Stored items
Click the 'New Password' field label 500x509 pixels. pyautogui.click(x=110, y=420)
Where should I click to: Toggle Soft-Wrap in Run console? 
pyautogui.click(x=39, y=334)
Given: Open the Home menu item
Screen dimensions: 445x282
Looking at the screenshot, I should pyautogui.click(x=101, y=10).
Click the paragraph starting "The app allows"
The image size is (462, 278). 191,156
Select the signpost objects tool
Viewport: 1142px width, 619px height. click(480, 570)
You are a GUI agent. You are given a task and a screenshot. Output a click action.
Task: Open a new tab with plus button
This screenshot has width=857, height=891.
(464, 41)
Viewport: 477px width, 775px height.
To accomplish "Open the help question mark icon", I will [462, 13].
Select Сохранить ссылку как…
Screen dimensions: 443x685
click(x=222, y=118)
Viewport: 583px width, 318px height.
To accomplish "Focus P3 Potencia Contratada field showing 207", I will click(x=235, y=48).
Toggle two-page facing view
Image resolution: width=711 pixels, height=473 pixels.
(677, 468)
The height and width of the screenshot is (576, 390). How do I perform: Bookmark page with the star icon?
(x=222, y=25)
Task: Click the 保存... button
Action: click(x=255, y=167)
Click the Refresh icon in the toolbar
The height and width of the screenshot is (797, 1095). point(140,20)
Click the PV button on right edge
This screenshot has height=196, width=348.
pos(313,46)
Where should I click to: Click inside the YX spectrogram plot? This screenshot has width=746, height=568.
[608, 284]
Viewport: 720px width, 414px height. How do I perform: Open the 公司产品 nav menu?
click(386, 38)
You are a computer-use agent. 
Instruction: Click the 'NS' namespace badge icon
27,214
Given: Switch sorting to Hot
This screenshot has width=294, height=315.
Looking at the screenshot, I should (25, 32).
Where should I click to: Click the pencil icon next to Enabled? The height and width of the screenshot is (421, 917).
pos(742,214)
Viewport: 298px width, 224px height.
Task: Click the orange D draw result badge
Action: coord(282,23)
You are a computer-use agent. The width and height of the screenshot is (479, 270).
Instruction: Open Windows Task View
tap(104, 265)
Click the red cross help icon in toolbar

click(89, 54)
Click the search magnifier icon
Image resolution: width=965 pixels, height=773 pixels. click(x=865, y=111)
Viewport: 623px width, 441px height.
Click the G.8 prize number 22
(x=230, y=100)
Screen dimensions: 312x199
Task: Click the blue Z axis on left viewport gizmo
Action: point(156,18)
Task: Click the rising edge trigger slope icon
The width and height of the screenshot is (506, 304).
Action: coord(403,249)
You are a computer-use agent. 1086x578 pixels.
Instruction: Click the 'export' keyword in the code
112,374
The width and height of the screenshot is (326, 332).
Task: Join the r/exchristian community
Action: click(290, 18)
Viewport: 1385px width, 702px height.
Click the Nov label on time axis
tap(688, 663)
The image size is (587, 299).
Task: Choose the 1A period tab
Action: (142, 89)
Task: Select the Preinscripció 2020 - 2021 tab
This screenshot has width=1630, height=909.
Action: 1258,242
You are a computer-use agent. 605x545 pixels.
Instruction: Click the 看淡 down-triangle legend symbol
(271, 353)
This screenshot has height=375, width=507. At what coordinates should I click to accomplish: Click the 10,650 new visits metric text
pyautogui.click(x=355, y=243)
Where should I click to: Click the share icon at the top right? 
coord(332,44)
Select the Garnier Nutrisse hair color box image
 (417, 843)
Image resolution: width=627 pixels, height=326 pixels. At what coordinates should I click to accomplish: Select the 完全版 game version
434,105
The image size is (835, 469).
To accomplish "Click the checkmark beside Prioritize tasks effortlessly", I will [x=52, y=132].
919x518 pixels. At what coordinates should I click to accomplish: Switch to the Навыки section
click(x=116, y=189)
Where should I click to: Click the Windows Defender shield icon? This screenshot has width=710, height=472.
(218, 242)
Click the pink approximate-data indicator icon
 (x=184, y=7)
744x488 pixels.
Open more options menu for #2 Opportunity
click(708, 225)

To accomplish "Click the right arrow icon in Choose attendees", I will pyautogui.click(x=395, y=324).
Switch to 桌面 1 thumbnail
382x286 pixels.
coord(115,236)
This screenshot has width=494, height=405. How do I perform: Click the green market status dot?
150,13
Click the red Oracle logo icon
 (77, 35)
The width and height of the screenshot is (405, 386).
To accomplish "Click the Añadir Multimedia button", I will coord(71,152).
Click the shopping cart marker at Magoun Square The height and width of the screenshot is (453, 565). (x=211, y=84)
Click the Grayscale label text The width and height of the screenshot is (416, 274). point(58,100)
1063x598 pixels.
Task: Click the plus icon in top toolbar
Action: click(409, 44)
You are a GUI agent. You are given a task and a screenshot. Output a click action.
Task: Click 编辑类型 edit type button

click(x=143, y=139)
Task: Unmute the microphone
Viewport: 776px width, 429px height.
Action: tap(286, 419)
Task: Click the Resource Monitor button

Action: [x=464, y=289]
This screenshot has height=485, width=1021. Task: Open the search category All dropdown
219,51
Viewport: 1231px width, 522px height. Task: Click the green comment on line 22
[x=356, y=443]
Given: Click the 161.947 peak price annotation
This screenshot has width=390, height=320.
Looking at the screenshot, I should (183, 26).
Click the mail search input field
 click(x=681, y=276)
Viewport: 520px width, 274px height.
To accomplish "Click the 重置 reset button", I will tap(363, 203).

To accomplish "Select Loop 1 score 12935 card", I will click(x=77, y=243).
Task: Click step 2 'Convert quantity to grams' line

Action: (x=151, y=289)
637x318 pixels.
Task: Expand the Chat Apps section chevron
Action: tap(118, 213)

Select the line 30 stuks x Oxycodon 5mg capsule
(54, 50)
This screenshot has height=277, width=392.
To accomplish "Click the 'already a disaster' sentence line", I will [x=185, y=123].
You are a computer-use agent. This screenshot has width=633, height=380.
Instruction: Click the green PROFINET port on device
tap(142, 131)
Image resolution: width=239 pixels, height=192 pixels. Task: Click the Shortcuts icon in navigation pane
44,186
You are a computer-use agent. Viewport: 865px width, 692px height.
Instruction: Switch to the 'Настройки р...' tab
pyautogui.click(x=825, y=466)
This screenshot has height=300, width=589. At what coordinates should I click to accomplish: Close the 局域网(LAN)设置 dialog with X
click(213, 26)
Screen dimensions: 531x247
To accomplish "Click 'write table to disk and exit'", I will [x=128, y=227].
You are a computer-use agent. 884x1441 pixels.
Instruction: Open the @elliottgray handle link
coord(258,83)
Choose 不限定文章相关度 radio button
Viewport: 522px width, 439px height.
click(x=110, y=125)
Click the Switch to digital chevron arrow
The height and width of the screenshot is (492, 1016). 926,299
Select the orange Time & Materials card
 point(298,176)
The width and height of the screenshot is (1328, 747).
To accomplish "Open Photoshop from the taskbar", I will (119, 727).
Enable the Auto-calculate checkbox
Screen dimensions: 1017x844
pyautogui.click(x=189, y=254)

Task objective
Restate the records above word for word, omitting nothing.

Answer area
Click the 'New Password' field label 500x509 pixels. pyautogui.click(x=110, y=420)
Where should I click to: Toggle Soft-Wrap in Run console? 
pyautogui.click(x=39, y=334)
Given: Open the Home menu item
Screen dimensions: 445x282
Looking at the screenshot, I should pyautogui.click(x=101, y=10).
Click the paragraph starting "The app allows"
The image size is (462, 278). 191,156
Select the signpost objects tool
Viewport: 1142px width, 619px height. click(480, 570)
You are a GUI agent. You are given a task and a screenshot. Output a click action.
Task: Open a new tab with plus button
This screenshot has width=857, height=891.
(464, 41)
Viewport: 477px width, 775px height.
To accomplish "Open the help question mark icon", I will [462, 13].
Select Сохранить ссылку как…
Screen dimensions: 443x685
click(x=222, y=118)
Viewport: 583px width, 318px height.
To accomplish "Focus P3 Potencia Contratada field showing 207", I will click(x=235, y=48).
Toggle two-page facing view
Image resolution: width=711 pixels, height=473 pixels.
(677, 468)
The height and width of the screenshot is (576, 390). How do I perform: Bookmark page with the star icon?
(x=222, y=25)
Task: Click the 保存... button
Action: click(x=255, y=167)
Click the Refresh icon in the toolbar
The height and width of the screenshot is (797, 1095). point(140,20)
Click the PV button on right edge
This screenshot has height=196, width=348.
pos(313,46)
Where should I click to: Click inside the YX spectrogram plot? This screenshot has width=746, height=568.
[608, 284]
Viewport: 720px width, 414px height. How do I perform: Open the 公司产品 nav menu?
click(386, 38)
You are a computer-use agent. 
Instruction: Click the 'NS' namespace badge icon
27,214
Given: Switch sorting to Hot
This screenshot has width=294, height=315.
Looking at the screenshot, I should (25, 32).
Where should I click to: Click the pencil icon next to Enabled? The height and width of the screenshot is (421, 917).
pos(742,214)
Viewport: 298px width, 224px height.
Task: Click the orange D draw result badge
Action: coord(282,23)
You are a computer-use agent. The width and height of the screenshot is (479, 270).
Instruction: Open Windows Task View
tap(104, 265)
Click the red cross help icon in toolbar

click(89, 54)
Click the search magnifier icon
Image resolution: width=965 pixels, height=773 pixels. click(x=865, y=111)
Viewport: 623px width, 441px height.
Click the G.8 prize number 22
(x=230, y=100)
Screen dimensions: 312x199
Task: Click the blue Z axis on left viewport gizmo
Action: point(156,18)
Task: Click the rising edge trigger slope icon
The width and height of the screenshot is (506, 304).
Action: coord(403,249)
You are a computer-use agent. 1086x578 pixels.
Instruction: Click the 'export' keyword in the code
112,374
The width and height of the screenshot is (326, 332).
Task: Join the r/exchristian community
Action: click(290, 18)
Viewport: 1385px width, 702px height.
Click the Nov label on time axis
tap(688, 663)
The image size is (587, 299).
Task: Choose the 1A period tab
Action: (142, 89)
Task: Select the Preinscripció 2020 - 2021 tab
This screenshot has width=1630, height=909.
Action: 1258,242
You are a computer-use agent. 605x545 pixels.
Instruction: Click the 看淡 down-triangle legend symbol
(271, 353)
This screenshot has height=375, width=507. At what coordinates should I click to accomplish: Click the 10,650 new visits metric text
pyautogui.click(x=355, y=243)
Where should I click to: Click the share icon at the top right? 
coord(332,44)
Select the Garnier Nutrisse hair color box image
 (417, 843)
Image resolution: width=627 pixels, height=326 pixels. At what coordinates should I click to accomplish: Select the 完全版 game version
434,105
The image size is (835, 469).
To accomplish "Click the checkmark beside Prioritize tasks effortlessly", I will [x=52, y=132].
919x518 pixels. At what coordinates should I click to accomplish: Switch to the Навыки section
click(x=116, y=189)
Where should I click to: Click the Windows Defender shield icon? This screenshot has width=710, height=472.
(218, 242)
Click the pink approximate-data indicator icon
 (x=184, y=7)
744x488 pixels.
Open more options menu for #2 Opportunity
click(708, 225)

To accomplish "Click the right arrow icon in Choose attendees", I will pyautogui.click(x=395, y=324).
Switch to 桌面 1 thumbnail
382x286 pixels.
coord(115,236)
This screenshot has width=494, height=405. How do I perform: Click the green market status dot?
150,13
Click the red Oracle logo icon
 (77, 35)
The width and height of the screenshot is (405, 386).
To accomplish "Click the Añadir Multimedia button", I will coord(71,152).
Click the shopping cart marker at Magoun Square The height and width of the screenshot is (453, 565). (x=211, y=84)
Click the Grayscale label text The width and height of the screenshot is (416, 274). point(58,100)
1063x598 pixels.
Task: Click the plus icon in top toolbar
Action: click(409, 44)
You are a GUI agent. You are given a task and a screenshot. Output a click action.
Task: Click 编辑类型 edit type button

click(x=143, y=139)
Task: Unmute the microphone
Viewport: 776px width, 429px height.
Action: tap(286, 419)
Task: Click the Resource Monitor button

Action: [x=464, y=289]
This screenshot has height=485, width=1021. Task: Open the search category All dropdown
219,51
Viewport: 1231px width, 522px height. Task: Click the green comment on line 22
[x=356, y=443]
Given: Click the 161.947 peak price annotation
This screenshot has width=390, height=320.
Looking at the screenshot, I should (183, 26).
Click the mail search input field
 click(x=681, y=276)
Viewport: 520px width, 274px height.
To accomplish "Click the 重置 reset button", I will tap(363, 203).

To accomplish "Select Loop 1 score 12935 card", I will click(x=77, y=243).
Task: Click step 2 'Convert quantity to grams' line

Action: (x=151, y=289)
637x318 pixels.
Task: Expand the Chat Apps section chevron
Action: tap(118, 213)

Select the line 30 stuks x Oxycodon 5mg capsule
(54, 50)
This screenshot has height=277, width=392.
To accomplish "Click the 'already a disaster' sentence line", I will [x=185, y=123].
You are a computer-use agent. This screenshot has width=633, height=380.
Instruction: Click the green PROFINET port on device
tap(142, 131)
Image resolution: width=239 pixels, height=192 pixels. Task: Click the Shortcuts icon in navigation pane
44,186
You are a computer-use agent. Viewport: 865px width, 692px height.
Instruction: Switch to the 'Настройки р...' tab
pyautogui.click(x=825, y=466)
This screenshot has height=300, width=589. At what coordinates should I click to accomplish: Close the 局域网(LAN)设置 dialog with X
click(213, 26)
Screen dimensions: 531x247
To accomplish "Click 'write table to disk and exit'", I will [x=128, y=227].
You are a computer-use agent. 884x1441 pixels.
Instruction: Open the @elliottgray handle link
coord(258,83)
Choose 不限定文章相关度 radio button
Viewport: 522px width, 439px height.
click(x=110, y=125)
Click the Switch to digital chevron arrow
The height and width of the screenshot is (492, 1016). 926,299
Select the orange Time & Materials card
 point(298,176)
The width and height of the screenshot is (1328, 747).
To accomplish "Open Photoshop from the taskbar", I will (119, 727).
Enable the Auto-calculate checkbox
Screen dimensions: 1017x844
pyautogui.click(x=189, y=254)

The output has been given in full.